Other key Minerals and Nutrients :

While difficult to cover all the key nutrients that are involved with bone metabolism, it is important to point out other nutrients that are involved with bone signaling, inflammation control, and management of bone homeostasis. They include: Zinc, Manganese, Copper, Selenium, Silicon, Iodine, Vitamin C, Vitamin A, Vitamin E, Omega-3’s, B6, B12, Folate, Riboflavin, and Niacin. Most of the nutrients can be found in a good quality multivitamin which I believe is fair to say that most of us should be taking for preventative health reasons.


Macronutrients


Protein

Protein intake and its relationships to broader health have been discussed at length. Many diets have claimed that high amounts of animal protein in the diet compared to plant protein may make the pH of the body acidic, leading to bone leaching. The thinking was that high protein intake (especially more sulfur amino-acid containing animal protein) might lead to bone loss due to acid load. This was called the "Nutritional Acid Load Hypothesis.” However, the concept of protein in the diet is becoming slightly more sophisticated. It appears that protein in the presence of adequate calcium intake is beneficial for bone health (Munoz-Garach,2020). Protein and calcium appear to be synergistic in their impact on bone. Protein intake signals IGF-1 which is a pro-hormone for bone formation. IGF-1 improves calcium and phosphorus absorption in the digestive tract, helps with synthesis of calcitriol (vitamin D), and increases the rate of phosphate reabsorption from the kidney (Munoz-Garach & et.al, 2020). It’s now reasonable to suspect that inadequate protein intake would contribute to bone loss.

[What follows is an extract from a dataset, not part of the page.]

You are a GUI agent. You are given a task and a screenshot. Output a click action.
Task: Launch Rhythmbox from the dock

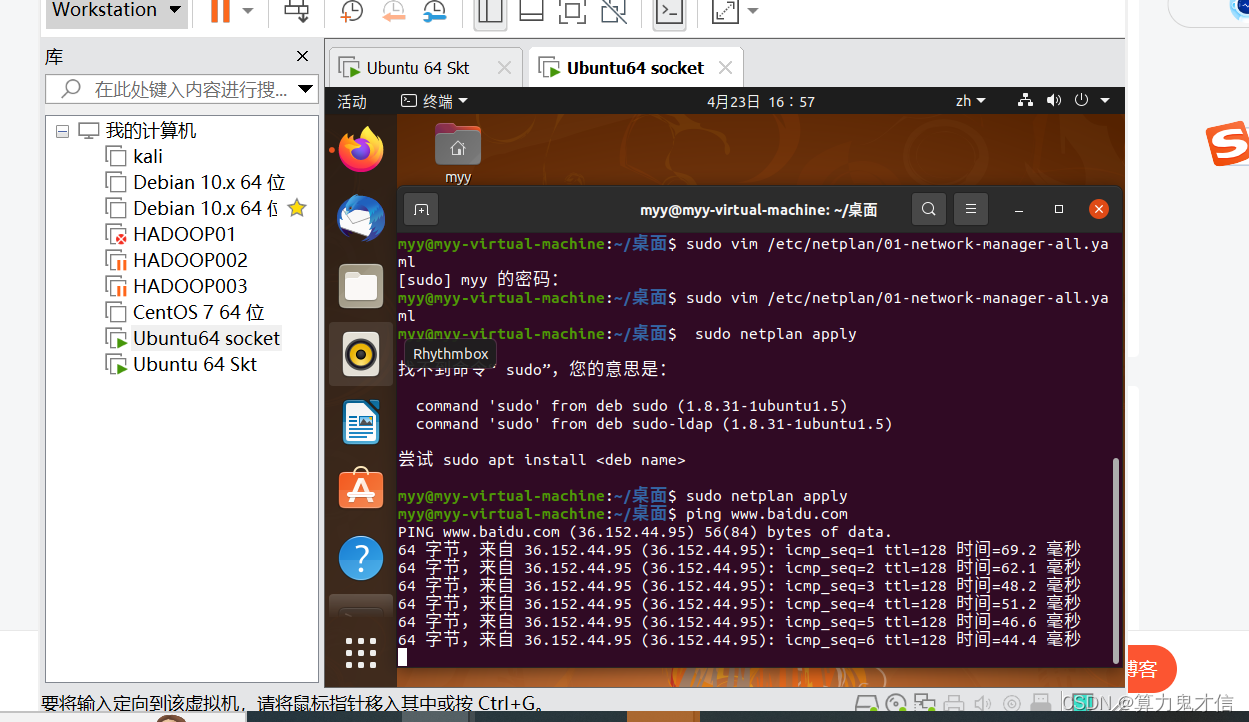(360, 353)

Reasonable protein intake depends on level of activity, but most estimates say that an adult should be consuming 0.8 grams of body weight per day. Yet, the European Society for Clinical and Economic Aspects of Osteoporosis and Osteoarthritis (ESCEO) recommends dietary protein intake of 1.0-1.2 kg/body weight/day with at least 20-25 grams of high-quality protein at each main meal.


Food groups like dairy (if tolerated) seem to be an ideal food for bone health as they are rich in calcium and protein. Also, it’s no surprise that tempeh and tofu and other soy products are also rich in protein and calcium and these foods are consumed frequently in populations with low rate of bone density concerns. It is important to note that soy also contains phytonutrients (isoflavones/phytoestrogens) that may be having a positive effect on bone health and bone fracture prevention.


It also important to note that protein can also enhance strength training, hypertrophy, and lean mass acquisition. These factors may ultimately prevent falls if they result in strength preservation.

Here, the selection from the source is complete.